Nayden wasn’t looking at the drunk. He was looking at the beast that had landed on the railing, a meter from his face. This was no crow. The feathers shone like oiled steel, the beak was thick, capable of crushing bone. The raven stared at him intently, tilting its head sideways. In its black eyes, there was no birdlike emptiness. There was intelligence. And panic.
“Shoo!” Nayden hissed, waving his hand.
The raven didn’t flee. Instead, it spread its wings and shrieked—piercingly, hoarsely, as if tearing its throat. Before Nayden could react, the bird launched itself and landed on his shoulder, its hard beak striking the pauldron, right next to the boy’s ear.
“Fuck!” Nayden jerked, trying to knock the intruder off. “Get off me!”
But the bird held on tight. The raven tugged at the edge of his cloak, pulling him down with a strength such a small body shouldn’t possess. Toward the trunk. Toward the roots. “Kraa! Krr-rr-aa!” The sounds were fast, clipped, resembling garbled speech. The bird pecked at the metal sun emblem on Nayden’s chest as if wanting to rip it off, then violently pointed with its beak at the ground.

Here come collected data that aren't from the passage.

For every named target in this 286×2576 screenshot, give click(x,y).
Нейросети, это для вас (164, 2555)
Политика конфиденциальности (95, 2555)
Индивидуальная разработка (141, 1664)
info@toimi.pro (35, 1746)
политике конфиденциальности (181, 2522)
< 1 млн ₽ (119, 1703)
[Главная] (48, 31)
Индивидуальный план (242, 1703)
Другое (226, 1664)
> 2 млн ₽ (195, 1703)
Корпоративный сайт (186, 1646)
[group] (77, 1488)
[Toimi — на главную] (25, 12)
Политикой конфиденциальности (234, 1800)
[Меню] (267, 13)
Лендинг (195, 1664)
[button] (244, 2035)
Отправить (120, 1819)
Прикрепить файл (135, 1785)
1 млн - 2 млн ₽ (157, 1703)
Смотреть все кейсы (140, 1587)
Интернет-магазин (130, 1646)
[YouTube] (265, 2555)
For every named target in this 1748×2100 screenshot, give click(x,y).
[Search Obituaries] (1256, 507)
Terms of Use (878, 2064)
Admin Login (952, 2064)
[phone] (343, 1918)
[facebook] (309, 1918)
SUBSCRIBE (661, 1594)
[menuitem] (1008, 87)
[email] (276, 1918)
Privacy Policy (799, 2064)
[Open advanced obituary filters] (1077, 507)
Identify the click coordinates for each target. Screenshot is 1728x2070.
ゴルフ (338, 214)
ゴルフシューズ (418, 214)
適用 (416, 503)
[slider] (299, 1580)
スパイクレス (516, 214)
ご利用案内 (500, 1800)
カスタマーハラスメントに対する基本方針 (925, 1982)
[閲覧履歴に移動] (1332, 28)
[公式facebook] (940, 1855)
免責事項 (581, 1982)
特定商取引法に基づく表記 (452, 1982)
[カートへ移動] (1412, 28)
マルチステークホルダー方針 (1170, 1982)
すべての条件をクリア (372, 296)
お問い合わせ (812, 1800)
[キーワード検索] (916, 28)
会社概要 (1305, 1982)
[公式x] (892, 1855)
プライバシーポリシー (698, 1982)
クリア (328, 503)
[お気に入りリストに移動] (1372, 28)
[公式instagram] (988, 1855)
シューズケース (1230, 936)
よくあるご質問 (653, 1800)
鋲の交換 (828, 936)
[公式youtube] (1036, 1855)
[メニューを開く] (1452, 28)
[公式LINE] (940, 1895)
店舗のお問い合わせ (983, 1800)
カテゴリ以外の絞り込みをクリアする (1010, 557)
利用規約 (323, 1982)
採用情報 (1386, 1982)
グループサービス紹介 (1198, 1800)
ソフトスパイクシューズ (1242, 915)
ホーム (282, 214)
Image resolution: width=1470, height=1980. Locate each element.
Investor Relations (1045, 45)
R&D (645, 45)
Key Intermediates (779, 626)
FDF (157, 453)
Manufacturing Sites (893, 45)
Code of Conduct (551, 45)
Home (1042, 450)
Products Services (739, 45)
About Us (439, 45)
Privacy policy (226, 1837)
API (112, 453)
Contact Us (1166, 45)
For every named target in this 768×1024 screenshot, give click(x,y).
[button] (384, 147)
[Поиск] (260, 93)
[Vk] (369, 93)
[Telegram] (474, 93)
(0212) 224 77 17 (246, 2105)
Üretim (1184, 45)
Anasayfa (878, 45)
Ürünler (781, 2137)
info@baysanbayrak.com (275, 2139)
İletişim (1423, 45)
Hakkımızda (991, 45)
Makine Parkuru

“What’s got into it?!” Lovro shouted, trying to hit the bird with his glove, but it nimbly dodged the blow, hopping onto Nayden’s other shoulder.
“Rabies!” Nayden yelled, feeling the bird pulling his hair. “The beast has rabies!” He grabbed the raven by the torso and tore it off his cloak. The bird struggled, squawking in protest. “Enough! Quiet!” Nayden hurled it into the air. “Get out! To the forest!”
The raven circled, flapping its heavy wings, and landed on a lower branch of the oak. It didn’t fly away. It looked down at them, emitting a quiet, gurgling sound of resignation. It tilted its head, looking at Nayden with something that resembled human pity.
“That’s a bad omen,” Lovro muttered, sliding his sword back into its sheath, though he kept his hand on the hilt. “The fortune teller spoke of an abyss, and now this black spawn... Let’s get out of here, Nayden.”
Nayden brushed the snow off his cloak. “You’re right. Let’s go get a drink before...” The words caught in his throat. His gaze fled downward. To where the beak had been aiming.
The snow at the roots of the oak was gone. Replaced by black, bubbling mud. It wasn’t the smell of frost. A thick, suffocating stench of rotten eggs and old, coppery blood hit his nostrils. A thin wisp of steam climbed upward, mocking the winter.
“Lovro...” The hair on the back of Nayden’s neck stood up. “Look.”
And then the earth beneath their boots groaned.